The Bay Area had some of the state’s earliest cases of coronavirus, which spurred a rapid response. Santa Clara was the first county to declare a public health emergency, and large companies in the region asked employees to work from home as early as the first week of March.
Seven Bay Area counties—including Alameda, Contra Costa, Marin, San Francisco, San Mateo, Santa Clara, and Santa Cruz—implemented shelter-in-place orders beginning on March 17. Los Angeles County instituted a comparable order mere days later, but the virus was already spreading rapidly.
As of now, regions are in different phases of flattening the COVID-19 death curve. In Los Angeles County, the last week of data suggest the number of deaths doubles about every 8 days. That is a faster rate than Florida (12 days), but still far slower than New York in its deadliest week—when deaths doubled almost every day.
Other parts of Southern California also saw a spike, with deaths doubling every 8 days. Meanwhile, at 12 days, deaths in the Bay Area are doubling more slowly, as they are in the Sacramento region at 15 days. Both the San Joaquin Valley and other parts of the state have essentially plateaued at 19 and 32 days.
Local policies have also curbed demand for COVID-19 hospital care. Statewide, hospitalizations and ICU beds filled due to COVID-19 have been trending downward for two weeks, but have ticked up slightly the last few days. Certain counties—notably Los Angeles—have continued to see an upward trend in COVID-19 patients in intensive care, although it does seem to be plateauing.
In Los Angeles in recent weeks COVID-19 patients occupied about 30% of total ICU beds, compared to less than 15% in the Bay Area. The San Joaquin Valley and Sacramento regions also seem to be faring well, with about 10% of ICU beds filled due to the coronavirus. Regional estimates of ICU occupancy rates (as of 2018) suggest hospitals can manage current levels of COVID-19 patients while meeting other intensive care needs.
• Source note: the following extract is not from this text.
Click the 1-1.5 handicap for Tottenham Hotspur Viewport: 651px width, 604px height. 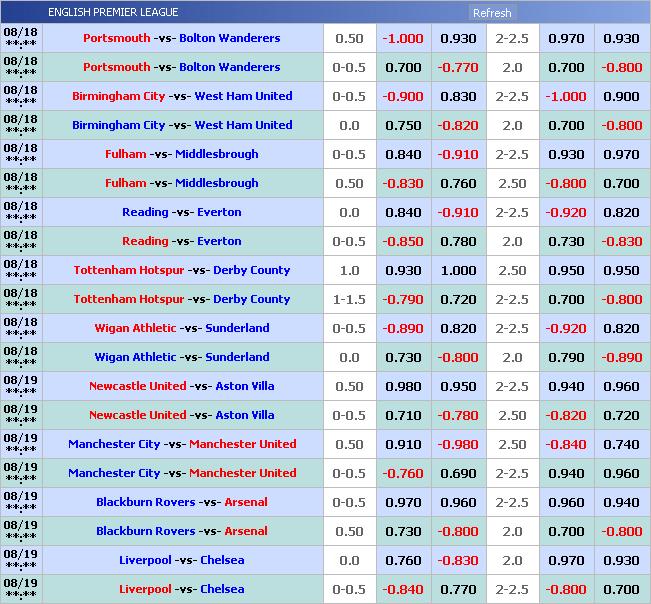coord(349,299)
Governor Newsom listed clear criteria for reopening the state’s economy in the midst of the global pandemic. All of California will meet certain benchmarks, such as data tracking and scientific advances in testing and treatment, on a single timeline. Others, such as plans for conducting business while social distancing and protecting vulnerable residents, will likely differ by region.
The state acknowledges that communities may reopen at different times based on circumstances. Recent experiences suggest that responsive local policies could help the state reopen while suppressing COVID-19 hospitalizations and deaths.